C'était il y a presque 40 ans et j'ai la scène encore très présente dans ma mémoire. Mon père et moi, qui avait à peine six ans, sommes au complexe sportif Buchlern à Zurich. Je suis enthousiaste. Comme toujours lorsque j'assiste à un match de football joué par mon cousin, qui a dix ans de plus que moi. Il est mon idole parce qu'il joue dans un vrai club de football depuis longtemps.
Le jeu est terminé. Je marche avec mon père vers la voiture. Puis je regarde mon père, je rassemble tout mon courage et je lui demande si je peux aussi jouer dans un club de football. Sans hésiter, il dit oui. Je suis stupéfait. Je n'aurais jamais cru que le plus grand souhait de ma vie à l'époque puisse être réalisé aussi facilement. Tout simplement incroyable ! Bientôt, je ferai aussi partie de quelque chose qui, jusqu'à présent, n'était pas du tout à ma portée. Une chose que seuls quelques amis, pour la plupart âgés, ont pu vivre jusqu'à présent. Posséder de vraies chaussures à cames, mes propres protège-tibias, avoir un entraîneur, arbitrer des matchs de championnat, tirer de vrais buts avec des filets : Un monde différent était sur le point de s'ouvrir à moi, comparé au football que nous avions joué dans notre cour jusqu'alors – avec vingt enfants qui se lançaient sur le goudron et se déchaînaient les uns les autres, un but composé de deux vestes, l'autre d'un poteau de tapis, et les voitures garées à droite et à gauche comme "lignes de touche".
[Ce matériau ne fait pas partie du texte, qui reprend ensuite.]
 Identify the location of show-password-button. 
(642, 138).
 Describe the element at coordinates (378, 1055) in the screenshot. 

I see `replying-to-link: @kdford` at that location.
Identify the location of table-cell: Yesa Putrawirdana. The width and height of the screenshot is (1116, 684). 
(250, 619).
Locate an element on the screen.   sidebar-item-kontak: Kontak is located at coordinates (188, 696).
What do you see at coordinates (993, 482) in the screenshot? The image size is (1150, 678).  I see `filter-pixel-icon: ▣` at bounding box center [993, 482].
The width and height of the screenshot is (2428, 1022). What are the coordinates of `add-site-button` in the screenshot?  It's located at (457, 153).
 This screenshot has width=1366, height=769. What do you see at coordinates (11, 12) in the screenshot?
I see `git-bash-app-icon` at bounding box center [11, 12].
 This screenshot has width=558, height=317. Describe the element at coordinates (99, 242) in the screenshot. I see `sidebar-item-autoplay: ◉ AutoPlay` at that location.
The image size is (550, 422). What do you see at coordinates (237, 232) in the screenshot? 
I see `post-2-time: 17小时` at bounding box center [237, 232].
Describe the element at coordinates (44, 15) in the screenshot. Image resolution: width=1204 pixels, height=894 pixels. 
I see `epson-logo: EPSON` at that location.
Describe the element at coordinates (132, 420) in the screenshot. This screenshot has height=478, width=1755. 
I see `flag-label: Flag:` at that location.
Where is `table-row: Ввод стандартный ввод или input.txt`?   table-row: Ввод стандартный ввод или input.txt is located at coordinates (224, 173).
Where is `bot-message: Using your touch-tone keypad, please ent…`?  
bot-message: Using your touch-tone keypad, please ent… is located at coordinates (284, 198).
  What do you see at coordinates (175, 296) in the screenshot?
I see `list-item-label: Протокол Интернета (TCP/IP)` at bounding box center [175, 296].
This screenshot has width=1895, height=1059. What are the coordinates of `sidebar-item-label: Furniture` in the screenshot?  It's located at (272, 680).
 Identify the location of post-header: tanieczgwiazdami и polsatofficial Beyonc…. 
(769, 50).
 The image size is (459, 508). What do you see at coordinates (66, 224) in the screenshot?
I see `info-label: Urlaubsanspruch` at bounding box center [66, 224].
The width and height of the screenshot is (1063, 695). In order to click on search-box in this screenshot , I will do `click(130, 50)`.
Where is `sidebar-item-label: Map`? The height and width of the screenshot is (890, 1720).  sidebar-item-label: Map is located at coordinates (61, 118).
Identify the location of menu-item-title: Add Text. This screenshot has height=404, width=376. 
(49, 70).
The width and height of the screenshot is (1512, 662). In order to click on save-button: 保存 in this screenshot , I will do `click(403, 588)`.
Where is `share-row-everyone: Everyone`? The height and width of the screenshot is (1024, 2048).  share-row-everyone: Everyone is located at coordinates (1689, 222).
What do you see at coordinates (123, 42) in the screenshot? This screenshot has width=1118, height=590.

Les premiers entraînements, les premiers jeux, les nouveaux amis... c'était très excitant au début et ça l'est resté pendant les 40 années suivantes de ma vie. Je connaissais la joie de jouer avant de rejoindre le club, sauf qu'ici, le contexte était complètement différent.
Ce qui était vraiment nouveau pour moi, et qui me fascinerait encore en tant que joueur adulte, c'était ces moments qui se déroulaient en dehors du terrain de football, et surtout le temps passé dans le vestiaire. Ici, toute l'équipe était isolée du monde extérieur. Les parents, les amis, les quelques spectateurs, mais aussi les pensées, les soucis, les problèmes, devaient attendre dehors. Dans le vestiaire, vous faites partie d'un tout. Vous avez dû enlever vos vêtements civils, votre ego, et vous glisser dans un maillot uniforme. Comme les autres, vous deviez suivre les instructions de l'entraîneur. Vous deviez remplir le rôle ou la tâche qui vous avait été assignée pour le bien de l'équipe. Et dans le cadre de cette procédure très clairement structurée, de la préparation, au discours de l'entraîneur, à la pause et à la douche après le match, le vestiaire offrait de l'espace pour tout un panoplie d'émotions : Conversations triviales entre amis, accès de colère, larmes, moments de concentration absolue, désespoir, joie. Tout était permis.
Je cherchais tout cela dans mon film. D'une part, par nostalgie, parce que mes souvenirs du vestiaire sont encore si présents et que je voulais les revivre à travers d'autres personnes. D'autre part, parce que je voulais savoir si les autres joueurs, quels que soient leur niveau, leur âge, leur origine, leur statut social ou leur sexe, ressentaient des émotions similaires dans le vestiaire.
Au cours de mes recherches auprès de clubs et chez des joueurs de toutes sortes, j'ai rencontré un enthousiasme sans faille avec mon idée de réaliser un film documentaire qui se déroule presque exclusivement dans le vestiaire. Tous les footballeurs et les entraîneurs pouvaient immédiatement comprendre ce que je cherchais, même s'il m'était parfois difficile de le formuler. Ils ont tous partagé l'opinion que le vestiaire contient d'innombrables moments magiques. Et tous ont trouvé utile de montrer ce lieu, largement inconnu de la plupart des gens, comme un lieu de transformation, d'isolement et de mystère, un lieu qui permet une alternance de sentiments et d'émotions comme nulle part ailleurs.